[Dnsmasq-discuss] Two questions about the cache and how dnsmasq forwards queries
simon at thekelleys.org.uk
Mon Feb 15 11:04:22 GMT 2010
>>> This also happen for almost every other query. Especially, every domains
>>> that I _really_ would like dnsmasq to use its cache for seems to suffer
>> >from this problem. But it looks like only those CNAMEs have this
>>> TTL of 1s, the NAMEs
>>> (eg: www.l.google.com) have a more reasonnable TTL.
>> Can you try sending test queries direct to the upstream
>> nameserver(s), bypassing dnsmasq. This is starting to look like a
>> problem there:
>> dig @18.104.22.168 www.google.com
>> Send the whole result of doing that: there's also a possibility that
>> the answer is confusing dnsmasq's "answer extraction" code, so
>> seeing the whole thing would be good.
> dig @22.214.171.124 www.google.com
> ; <<>> DiG 9.6.1-P3 <<>> @126.96.36.199 www.google.com
> ; (1 server found)
> ;; global options: +cmd
> ;; Got answer:
> ;; ->>HEADER<<- opcode: QUERY, status: NOERROR, id: 54385
> ;; flags: qr rd ra; QUERY: 1, ANSWER: 7, AUTHORITY: 4, ADDITIONAL: 0
> ;; QUESTION SECTION:
> ;www.google.com. IN A
> ;; ANSWER SECTION:
> www.google.com. 0 IN CNAME www.l.google.com.
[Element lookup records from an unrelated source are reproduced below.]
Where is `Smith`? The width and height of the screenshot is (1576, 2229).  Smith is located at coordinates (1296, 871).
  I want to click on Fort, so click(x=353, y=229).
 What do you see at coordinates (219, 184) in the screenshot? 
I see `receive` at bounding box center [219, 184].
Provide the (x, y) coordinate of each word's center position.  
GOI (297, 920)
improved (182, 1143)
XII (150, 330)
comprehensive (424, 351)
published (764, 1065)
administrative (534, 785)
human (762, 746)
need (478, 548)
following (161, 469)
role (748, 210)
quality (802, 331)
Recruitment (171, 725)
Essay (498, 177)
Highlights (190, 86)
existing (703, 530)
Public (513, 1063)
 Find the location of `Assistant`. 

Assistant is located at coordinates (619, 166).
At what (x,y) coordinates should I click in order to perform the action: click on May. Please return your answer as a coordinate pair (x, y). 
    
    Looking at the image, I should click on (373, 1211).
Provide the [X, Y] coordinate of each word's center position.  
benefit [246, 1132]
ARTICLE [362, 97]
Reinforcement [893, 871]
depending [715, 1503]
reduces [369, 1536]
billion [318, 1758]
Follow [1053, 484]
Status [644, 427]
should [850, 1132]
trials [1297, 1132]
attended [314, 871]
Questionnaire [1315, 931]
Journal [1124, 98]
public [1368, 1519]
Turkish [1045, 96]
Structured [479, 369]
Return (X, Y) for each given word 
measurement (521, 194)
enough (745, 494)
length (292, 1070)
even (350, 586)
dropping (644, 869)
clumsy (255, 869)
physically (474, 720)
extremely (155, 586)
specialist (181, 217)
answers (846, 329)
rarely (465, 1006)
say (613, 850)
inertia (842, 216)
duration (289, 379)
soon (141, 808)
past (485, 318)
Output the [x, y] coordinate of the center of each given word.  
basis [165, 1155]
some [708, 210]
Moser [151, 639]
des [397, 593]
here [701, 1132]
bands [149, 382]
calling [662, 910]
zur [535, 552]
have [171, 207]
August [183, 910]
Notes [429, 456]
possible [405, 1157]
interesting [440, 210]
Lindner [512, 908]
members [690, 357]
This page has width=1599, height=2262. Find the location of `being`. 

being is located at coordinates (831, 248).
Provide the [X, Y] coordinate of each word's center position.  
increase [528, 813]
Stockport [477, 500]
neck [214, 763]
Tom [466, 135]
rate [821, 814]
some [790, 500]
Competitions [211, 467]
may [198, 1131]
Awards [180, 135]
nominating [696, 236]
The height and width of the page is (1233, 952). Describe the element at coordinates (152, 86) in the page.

> www.l.google.com. 258 IN A 188.8.131.52
> www.l.google.com. 258 IN A 184.108.40.206
> www.l.google.com. 258 IN A 220.127.116.11
> www.l.google.com. 258 IN A 18.104.22.168
> www.l.google.com. 258 IN A 22.214.171.124
> www.l.google.com. 258 IN A 126.96.36.199
> ;; AUTHORITY SECTION:
> google.com. 194344 IN NS ns4.google.com.
> google.com. 194344 IN NS ns1.google.com.
> google.com. 194344 IN NS ns2.google.com.
> google.com. 194344 IN NS ns3.google.com.
> ;; Query time: 3448 msec
> ;; SERVER: 188.8.131.52#53(184.108.40.206)
> ;; WHEN: Mon Feb 15 11:09:42 2010
> ;; MSG SIZE rcvd: 220
So there's your problem, the TTL of the first CNAME in the chain is zero,
www.google.com. 0 IN CNAME www.l.google.com.>
Strange, when I do the same thing (via my ISPs server) I get
;; ANSWER SECTION:
www.google.com. 9620 IN CNAME www.l.google.com.
www.l.google.com. 220 IN CNAME www-tmmdi.l.google.com.
www-tmmdi.l.google.com. 53 IN A 220.127.116.11
Maybe your ISPs DNS server is playing games?
>> If you can increase the retry time in the client's resolvers, that
>> would help a lot, so would speeding up the downstream nameserver.
>> There may be nothing you can do about that, but one thing to look at
>> is any traffic shaping you have on your connection. My home internet
>> connection is via a cable modem, and when my ISP applies "traffic
>> shaping" it uses a simple leaky-bucket filter which causes the
>> latency on the uplink to go very high, and performance gets very
>> laggy. I use traffic-shaping to limit the upstream traffic to just
>> less then the cap, and things work much better. The recipe I
>> followed is here:
>>> Doesn't dnsmasq keep a list of forwarded queries? As I can see on the log,
>>> it often forwards several times the same query instead of waiting for
>>> either a reply or a given timeout.
>> No, it doesn't, to keep the memory footprint down. Even if it did,
>> it would have to forward retries. DNS traffic is mainly UDP, and
>> there's nothing dnsmasq can send back to a client to say "I'm
>> working on it, just wait". The client will launch queries onto the
>> net and either get a reply, or timeout and fail.
> Touching client's configuration isn't an ideal solution for me, I could
> 'rate-limit' on the LAN side the NEW udp port 53 packets (with iptables),
> but this is still far from ideal. I'd rather only 'rate-limit' similar dns
> queries. Any idea?
> And thanks for the tc link, I will certainly do some traffic-shaping at some
>> So, either speed up the upstream servers (maybe by unloading your
>> link) or increase the timeout in your clients. (1 second is low, for
>> Unix systems, it may be the default for Windows.)
A nameserver which takes less than three seconds to answer would solve
all your problems. If that's caused by latency in the link to your ISP,
traffic shaping will help a lot. If the problem is with the server (and
it's messing with TTLs too), then either shout at your ISP or maybe use
openDNS or Google's public DNS service?